Well, some of the old paths have by now become major roads, some fell into disuse or were planted over by forestry. But even in the dense forests, wherever you should come upon such a forgotten shrine that seems like something out of a dream, you may be certain that the ground nearby bears a distinct groove where the ancient road would have been, and where you can imagine the hundreds of feet and horse-hooves that once trod this well-worn path. I am told that if you follow these monastery-to-monastery paths*, you are actually walking on ley-lines, as the monasteries were already built on places of such power. That's if you like to believe in these things.
The photos here are from a walk I took in the Autumn, a walk that starts with a shrine outside our house and leads into a forest not more than a mile away. This beautiful little chapel on the right (consecrated, so people still hold services there) has beautifully carved seats and a proper altar -
and further on, right in the depth of the forest, is this tall, narrow shrine with no opening at all - the legend has it a nun was walled into it as a punishment for an affair with a monk, who, in turn, came in the night to break the walls to rescue her. A long story, which would take too long to tell here, but another impulse for contemplation when one stops for a moment on one's forest walk.

Phil is right to mention the statistics about the Czechs being the most Atheistic nation in Europe, but they love their shrines (they survived, relatively, even during Communism) and even now, as you pass, you can see in almost every one of them at least a little flower, if not a candle or a picture, because you never know, they might still hold the power to grant your wishes or have your prayers answered :-)

*These paths make wonderful walking itineraries. See www.mapyonline.cz where you can purchase a map that clearly marks all the hundreds of chapels and shrines - Shocart, No 36

Wednesday, 13 February 2008

walking to Klet mountain


I was just settling down to do some work this morning, when a friend called, and dragged me out. And was I glad! We went up to the Klet mountain, which is the highest hill overlooking Cesky Krumlov, some 1060m high. The locals all hold it in some reverence, in fact it was already worshiped by the Celts in the past and there are some remnants of their settlements there. Indeed some of the locals who are into pagan stuff go out there walking the ley-lines and talking to menhirs. Nevermind, for me it is a magic mountain too, but it is because I love the sheer beauty of it, and the way it changes with the seasons.
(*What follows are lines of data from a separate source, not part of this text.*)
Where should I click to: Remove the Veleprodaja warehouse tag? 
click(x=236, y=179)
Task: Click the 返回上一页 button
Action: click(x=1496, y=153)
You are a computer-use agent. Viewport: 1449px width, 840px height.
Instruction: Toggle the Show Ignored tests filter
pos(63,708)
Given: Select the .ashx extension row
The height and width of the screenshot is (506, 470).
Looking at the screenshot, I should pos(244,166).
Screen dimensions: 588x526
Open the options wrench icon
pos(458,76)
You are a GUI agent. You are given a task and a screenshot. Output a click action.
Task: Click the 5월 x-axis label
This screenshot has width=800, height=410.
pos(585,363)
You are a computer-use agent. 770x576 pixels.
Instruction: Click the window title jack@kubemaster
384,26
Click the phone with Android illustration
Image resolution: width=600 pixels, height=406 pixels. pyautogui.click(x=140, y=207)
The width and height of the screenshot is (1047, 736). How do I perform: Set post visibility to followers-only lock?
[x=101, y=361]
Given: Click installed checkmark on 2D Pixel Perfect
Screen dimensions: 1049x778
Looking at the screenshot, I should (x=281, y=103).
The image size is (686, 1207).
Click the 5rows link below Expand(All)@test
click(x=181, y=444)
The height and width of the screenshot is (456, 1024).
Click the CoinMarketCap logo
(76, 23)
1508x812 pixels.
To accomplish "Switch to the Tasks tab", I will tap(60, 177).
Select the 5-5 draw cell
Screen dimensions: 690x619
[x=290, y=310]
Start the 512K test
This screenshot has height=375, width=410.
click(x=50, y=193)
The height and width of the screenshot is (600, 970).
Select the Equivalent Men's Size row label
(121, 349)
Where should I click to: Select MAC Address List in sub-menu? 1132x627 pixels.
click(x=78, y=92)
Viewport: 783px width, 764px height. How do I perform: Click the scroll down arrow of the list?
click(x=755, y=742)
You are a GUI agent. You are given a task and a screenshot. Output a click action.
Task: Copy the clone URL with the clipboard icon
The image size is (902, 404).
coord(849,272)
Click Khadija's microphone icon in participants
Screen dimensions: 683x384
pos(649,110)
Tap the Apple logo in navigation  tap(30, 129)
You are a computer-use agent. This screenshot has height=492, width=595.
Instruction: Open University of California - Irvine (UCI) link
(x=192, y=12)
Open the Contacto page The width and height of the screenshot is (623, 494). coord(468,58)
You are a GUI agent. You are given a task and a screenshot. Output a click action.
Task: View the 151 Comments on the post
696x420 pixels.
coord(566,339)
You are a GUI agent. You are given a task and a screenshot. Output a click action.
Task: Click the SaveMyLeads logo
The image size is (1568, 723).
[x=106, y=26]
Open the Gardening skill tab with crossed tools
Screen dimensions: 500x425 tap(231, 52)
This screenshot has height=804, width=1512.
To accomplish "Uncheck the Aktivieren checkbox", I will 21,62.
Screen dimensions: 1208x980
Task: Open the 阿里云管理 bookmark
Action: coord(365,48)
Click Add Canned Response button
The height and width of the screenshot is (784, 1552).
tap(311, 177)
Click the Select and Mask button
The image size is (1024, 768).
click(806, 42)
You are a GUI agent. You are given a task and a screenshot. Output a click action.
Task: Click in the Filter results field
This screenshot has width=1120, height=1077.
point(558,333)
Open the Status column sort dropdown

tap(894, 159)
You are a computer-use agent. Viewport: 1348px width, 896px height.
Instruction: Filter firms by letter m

The mountain is part of the Blansky Forest Area of natural beauty, so its forests are still growing the sorts of trees that would have naturally grown there for centuries, especially beaches. They come to their own in the Autumn of course when they positively radiate their golden colours, but even now they are lovely and cathedral-like in their upright majesty.

Not much snow on the ground any more, but the sun was shining and when we got to the top, we had fabulous views which I am so glad to be able to share with you here. Sometimes on days like this, there is a so-called inversion, when it is misty below and bright at higher altitudes, so you see tops of hills sticking through the clouds, but on clear days you can see all the way to the Alps from here. Maybe that's why, already in the early 19th century, a look-out tower was built here, followed a 100 years later by a mountain chalet/restaurant.

But now Klet also hosts a world-class observatory and a rather unfortunate TV/radio tower. Still, the mountain look-out is well beloved by everyone, and those who can't or won't walk up to it can take an ancient chair-lift, so whole families and various groups of oldies will gather here for picnics and a breath of fresh mountain air.

It was a lovely day out, and I just wanted to share it with you.